Domestic team information
- 2013/14–present: Queensland
- 2014/15–present: Brisbane Heat
- 2015/16: Cricket Australia XI

Career statistics
| Competition | FC | LA | T20 |
| Matches | 99 | 70 | 125 |
| Runs scored | 4453 | 1659 | 1938 |
| Batting average | 32.50 | 27.65 | 21.77 |
| 100s/50s | 8/24 | 1/9 | 0/7 |
| Top score | 132 | 100* | 72* |
| Catches/stumpings | 360/5 | 87/7 | 74/17 |
- Source: ESPNcricinfo, 17 March 2026

= Jimmy Peirson =

Australian cricketer (born 1992)

James John Peirson (born 13 October 1992) is an Australian cricketer.

==Domestic career==
Peirson plays for Queensland and the Redlands Tigers in Brisbane Grade Cricket. He made his List A debut on 17 October 2013 for Queensland against New South Wales. He made his first-class debut for Cricket Australia XI against the West Indians during their tour of Australia in December 2015.

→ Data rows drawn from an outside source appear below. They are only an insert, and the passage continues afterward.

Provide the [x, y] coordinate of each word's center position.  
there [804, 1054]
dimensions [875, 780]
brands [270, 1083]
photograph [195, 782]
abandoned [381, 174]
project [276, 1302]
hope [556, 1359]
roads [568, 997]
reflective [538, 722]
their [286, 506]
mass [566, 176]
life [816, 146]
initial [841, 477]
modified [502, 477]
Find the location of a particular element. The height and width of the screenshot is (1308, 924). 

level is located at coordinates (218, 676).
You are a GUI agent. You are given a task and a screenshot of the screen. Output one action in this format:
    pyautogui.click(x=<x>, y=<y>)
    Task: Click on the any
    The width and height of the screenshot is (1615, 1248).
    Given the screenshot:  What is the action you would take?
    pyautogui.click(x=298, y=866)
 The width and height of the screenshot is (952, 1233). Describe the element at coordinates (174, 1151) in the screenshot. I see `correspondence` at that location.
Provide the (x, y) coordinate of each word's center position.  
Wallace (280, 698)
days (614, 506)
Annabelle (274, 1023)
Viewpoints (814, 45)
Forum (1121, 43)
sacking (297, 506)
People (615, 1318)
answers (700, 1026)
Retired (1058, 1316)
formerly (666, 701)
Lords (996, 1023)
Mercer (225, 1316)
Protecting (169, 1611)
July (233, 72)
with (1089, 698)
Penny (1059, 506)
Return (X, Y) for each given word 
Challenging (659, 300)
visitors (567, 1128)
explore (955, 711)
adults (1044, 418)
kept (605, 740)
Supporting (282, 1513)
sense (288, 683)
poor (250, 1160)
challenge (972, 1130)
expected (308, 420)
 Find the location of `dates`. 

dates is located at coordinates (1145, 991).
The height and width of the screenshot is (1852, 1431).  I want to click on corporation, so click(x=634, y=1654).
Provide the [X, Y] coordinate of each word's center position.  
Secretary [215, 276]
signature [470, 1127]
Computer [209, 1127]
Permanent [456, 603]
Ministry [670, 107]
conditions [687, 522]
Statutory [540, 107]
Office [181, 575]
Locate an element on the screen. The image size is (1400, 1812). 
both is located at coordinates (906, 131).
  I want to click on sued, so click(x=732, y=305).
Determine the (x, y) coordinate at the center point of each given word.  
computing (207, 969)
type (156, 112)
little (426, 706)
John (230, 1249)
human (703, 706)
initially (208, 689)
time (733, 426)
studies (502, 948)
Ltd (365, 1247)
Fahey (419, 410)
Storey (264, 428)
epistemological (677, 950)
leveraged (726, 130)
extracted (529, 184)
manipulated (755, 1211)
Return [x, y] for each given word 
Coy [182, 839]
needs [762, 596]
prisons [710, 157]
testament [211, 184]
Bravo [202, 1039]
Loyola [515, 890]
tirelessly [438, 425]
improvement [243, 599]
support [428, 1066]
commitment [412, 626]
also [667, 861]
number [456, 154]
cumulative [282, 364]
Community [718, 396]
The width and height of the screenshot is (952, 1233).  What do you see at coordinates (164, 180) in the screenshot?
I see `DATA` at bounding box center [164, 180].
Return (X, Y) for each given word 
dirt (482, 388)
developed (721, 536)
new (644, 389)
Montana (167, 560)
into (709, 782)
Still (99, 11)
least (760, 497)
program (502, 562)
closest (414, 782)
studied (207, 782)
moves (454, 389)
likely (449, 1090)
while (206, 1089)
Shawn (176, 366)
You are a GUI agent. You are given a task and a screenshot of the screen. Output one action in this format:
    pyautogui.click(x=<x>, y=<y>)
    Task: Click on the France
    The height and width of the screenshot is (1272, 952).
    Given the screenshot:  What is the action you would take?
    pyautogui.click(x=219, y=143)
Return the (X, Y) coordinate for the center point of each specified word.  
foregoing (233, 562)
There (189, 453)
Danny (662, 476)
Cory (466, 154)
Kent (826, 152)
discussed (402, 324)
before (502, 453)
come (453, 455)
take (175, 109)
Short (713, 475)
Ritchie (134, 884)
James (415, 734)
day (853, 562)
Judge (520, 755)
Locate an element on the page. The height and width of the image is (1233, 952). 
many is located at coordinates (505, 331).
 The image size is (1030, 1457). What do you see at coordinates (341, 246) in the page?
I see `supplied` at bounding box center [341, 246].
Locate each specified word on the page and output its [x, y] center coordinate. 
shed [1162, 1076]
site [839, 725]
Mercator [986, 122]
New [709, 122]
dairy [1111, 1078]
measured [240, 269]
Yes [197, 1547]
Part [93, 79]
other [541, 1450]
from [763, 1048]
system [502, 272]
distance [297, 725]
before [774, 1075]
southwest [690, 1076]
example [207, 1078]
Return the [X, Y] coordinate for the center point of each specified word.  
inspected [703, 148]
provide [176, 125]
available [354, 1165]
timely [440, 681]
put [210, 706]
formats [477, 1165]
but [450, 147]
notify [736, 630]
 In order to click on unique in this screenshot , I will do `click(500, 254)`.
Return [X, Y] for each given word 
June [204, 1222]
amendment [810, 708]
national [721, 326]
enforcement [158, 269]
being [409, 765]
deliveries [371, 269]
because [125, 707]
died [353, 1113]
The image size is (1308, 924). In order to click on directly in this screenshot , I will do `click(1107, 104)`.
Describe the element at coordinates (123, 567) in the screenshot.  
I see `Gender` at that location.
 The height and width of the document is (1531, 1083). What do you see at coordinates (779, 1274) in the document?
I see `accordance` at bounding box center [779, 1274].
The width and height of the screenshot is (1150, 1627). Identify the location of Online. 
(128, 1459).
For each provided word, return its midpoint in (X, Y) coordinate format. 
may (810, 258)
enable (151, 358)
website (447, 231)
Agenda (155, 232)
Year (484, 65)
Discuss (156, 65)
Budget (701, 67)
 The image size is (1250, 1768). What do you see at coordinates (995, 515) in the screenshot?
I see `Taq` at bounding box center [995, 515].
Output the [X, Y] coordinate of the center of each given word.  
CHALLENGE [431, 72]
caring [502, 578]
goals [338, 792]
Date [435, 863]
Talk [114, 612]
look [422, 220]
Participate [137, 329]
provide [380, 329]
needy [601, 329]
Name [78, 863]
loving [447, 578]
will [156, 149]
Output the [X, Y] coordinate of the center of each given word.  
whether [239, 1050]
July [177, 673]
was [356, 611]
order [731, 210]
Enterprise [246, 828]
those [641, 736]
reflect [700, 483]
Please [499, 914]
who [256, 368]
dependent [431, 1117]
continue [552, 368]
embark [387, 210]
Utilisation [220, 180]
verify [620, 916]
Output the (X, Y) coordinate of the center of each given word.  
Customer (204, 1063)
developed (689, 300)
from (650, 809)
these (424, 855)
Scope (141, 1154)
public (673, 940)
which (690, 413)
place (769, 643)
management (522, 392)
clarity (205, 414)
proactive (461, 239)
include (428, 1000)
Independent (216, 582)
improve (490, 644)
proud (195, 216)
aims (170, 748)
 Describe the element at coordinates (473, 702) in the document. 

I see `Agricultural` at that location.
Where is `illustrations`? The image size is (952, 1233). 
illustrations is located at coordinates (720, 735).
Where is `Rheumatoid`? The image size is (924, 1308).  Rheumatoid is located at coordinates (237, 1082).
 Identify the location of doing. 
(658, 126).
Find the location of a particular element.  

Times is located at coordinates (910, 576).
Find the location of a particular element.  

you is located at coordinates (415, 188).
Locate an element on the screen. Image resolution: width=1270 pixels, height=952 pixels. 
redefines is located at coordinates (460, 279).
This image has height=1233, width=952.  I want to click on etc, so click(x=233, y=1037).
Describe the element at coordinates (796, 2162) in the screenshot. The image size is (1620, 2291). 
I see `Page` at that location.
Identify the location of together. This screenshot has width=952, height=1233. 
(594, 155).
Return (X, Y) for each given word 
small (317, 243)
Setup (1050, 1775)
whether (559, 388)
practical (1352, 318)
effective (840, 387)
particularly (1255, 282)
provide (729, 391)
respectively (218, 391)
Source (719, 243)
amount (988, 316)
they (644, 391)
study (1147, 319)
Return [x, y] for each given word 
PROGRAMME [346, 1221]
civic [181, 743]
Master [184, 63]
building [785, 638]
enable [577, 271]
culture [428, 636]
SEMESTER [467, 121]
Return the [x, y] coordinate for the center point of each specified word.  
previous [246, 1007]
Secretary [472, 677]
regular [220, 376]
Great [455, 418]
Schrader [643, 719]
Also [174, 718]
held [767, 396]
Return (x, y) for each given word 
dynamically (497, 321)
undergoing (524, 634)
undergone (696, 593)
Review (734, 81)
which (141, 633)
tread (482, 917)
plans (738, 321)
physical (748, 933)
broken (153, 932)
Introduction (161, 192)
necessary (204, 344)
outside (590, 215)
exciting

Peirson was Queensland's youngest-ever Sheffield Shield winning captain when the Queensland Bulls won the competition in 2018. He was part of Queensland's 2020-2021 Sheffield Shield winning side for the second time in his career when the Queensland Bulls defeated New South Wales by an innings and 33 runs at Allan Border Field. In November 2020, in the fourth round of the 2020–21 Sheffield Shield season, Peirson scored his maiden century in first-class cricket.

==International career==
In May 2023, he received his first international call-up for the Test matches against England, in the 2023 Ashes series.